Adrenal rest tissue can be found along the spermatic cord and in the testicular hilum of newborns. This tissue generally regresses in infancy but may persist in boys with CAH. Stimulation of the tissue by high levels of adrenocorticotropic hormone can lead to multiple, usually bilateral nodular growths in the testes. Some patients with milder unrecognized forms of CAH may present with testicular masses. In such patients who present with precocious puberty, the testicular masses could be misinterpreted as Leydig cell tumors. The nodules of CAH are very similar histologically to Leydig cell tumors, potentially perpetuating the error even after excision. Therefore, any child presenting with precocious puberty and a testicular mass(es) should undergo an endocrinologic evaluation, including measurement of serum 17-hydroxyprogesterone, to distinguish these two entities.

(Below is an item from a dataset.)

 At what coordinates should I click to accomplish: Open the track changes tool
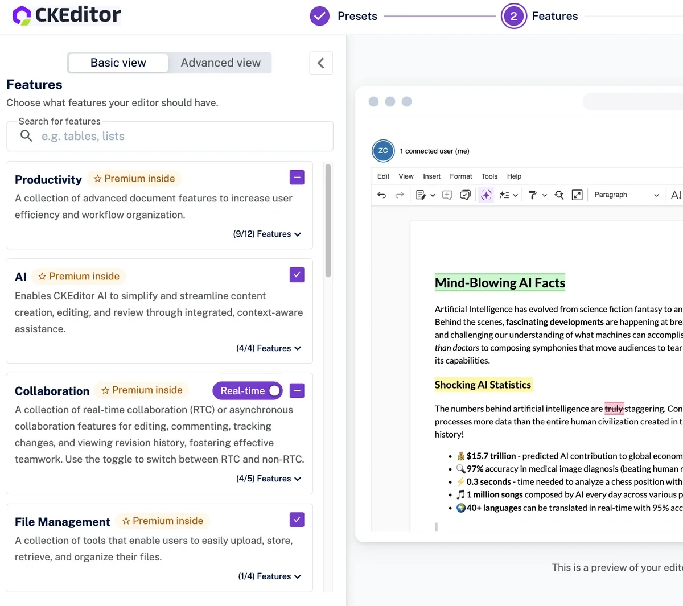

The hyperplastic nodules of CAH are benign. Many, but not all of these nodules, will resolve or significantly reduce in size in response to steroid replacement or an increase in steroid therapy. If this occurs, the patient may safely be followed with serial examinations and/or ultrasonography. Because any testicle may develop a true testicular tumor, a biopsy should be performed on any nodules that fail to respond to adjustments in steroid replacement.

Leukemia

Secondary malignancies of the testicle are rare. The most important is ALL. Only 2 % of boys with ALL will have overt clinical evidence of testicular involvement at diagnosis. This is usually reflected in firm diffuse enlargement of one or both testicles and portends a poorer prognosis. Subclinical (i.e., microscopic) involvement of the testes is present in approximately 20 % of patients with ALL at the time of diagnosis. However, most patients with microscopic testicular involvement achieve a complete remission following modern standard chemotherapy. Conversely, some patients without microscopic evidence of testicular involvement at diagnosis will ultimately relapse in the testicles. Therefore, pretreatment testicular biopsy is unnecessary because it does not predict those patients who are prone to have persistent or relapsing disease at that site.

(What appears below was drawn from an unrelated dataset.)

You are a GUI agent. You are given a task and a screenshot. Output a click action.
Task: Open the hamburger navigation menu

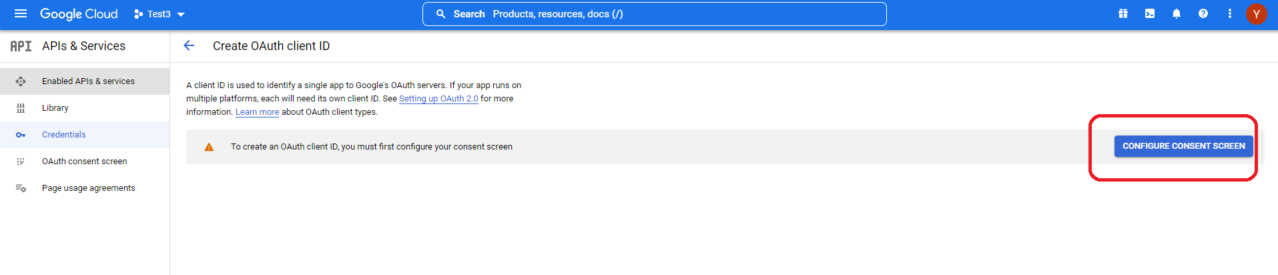(21, 13)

Relapse in the testicles after chemotherapy used to occur in approximately 10 % of patients. The testis may represent a protected site from chemotherapy, more prone to relapse. However, with modern ALL chemotherapy, testicular relapse occurs in less than 1 % of cases. Postchemotherapy biopsy in the absence of physical findings (to rule out occult persistence of tumor in the testes) is therefore no longer routine. Those few patients with testicular enlargement persisting or occurring after chemotherapy should undergo biopsy to confirm testicular ALL. Most of these patients will be found to have relapsed at other sites as well and require additional intensive systemic chemotherapy to prevent ultimate clinical hematological relapse. Radiation to the testicles is also required. In the rare cases of unilateral testicular relapse, consideration is given to orchiectomy. This could allow lower doses of radiation to the remaining testicle and, ultimately, better endocrine function than would occur with higher doses of radiation to both testicles if the affected testicle were left in place. In any case, most patients with testicular relapse after chemotherapy can be salvaged and attain long-term survival. Relapse during chemotherapy portends a more dire outcome.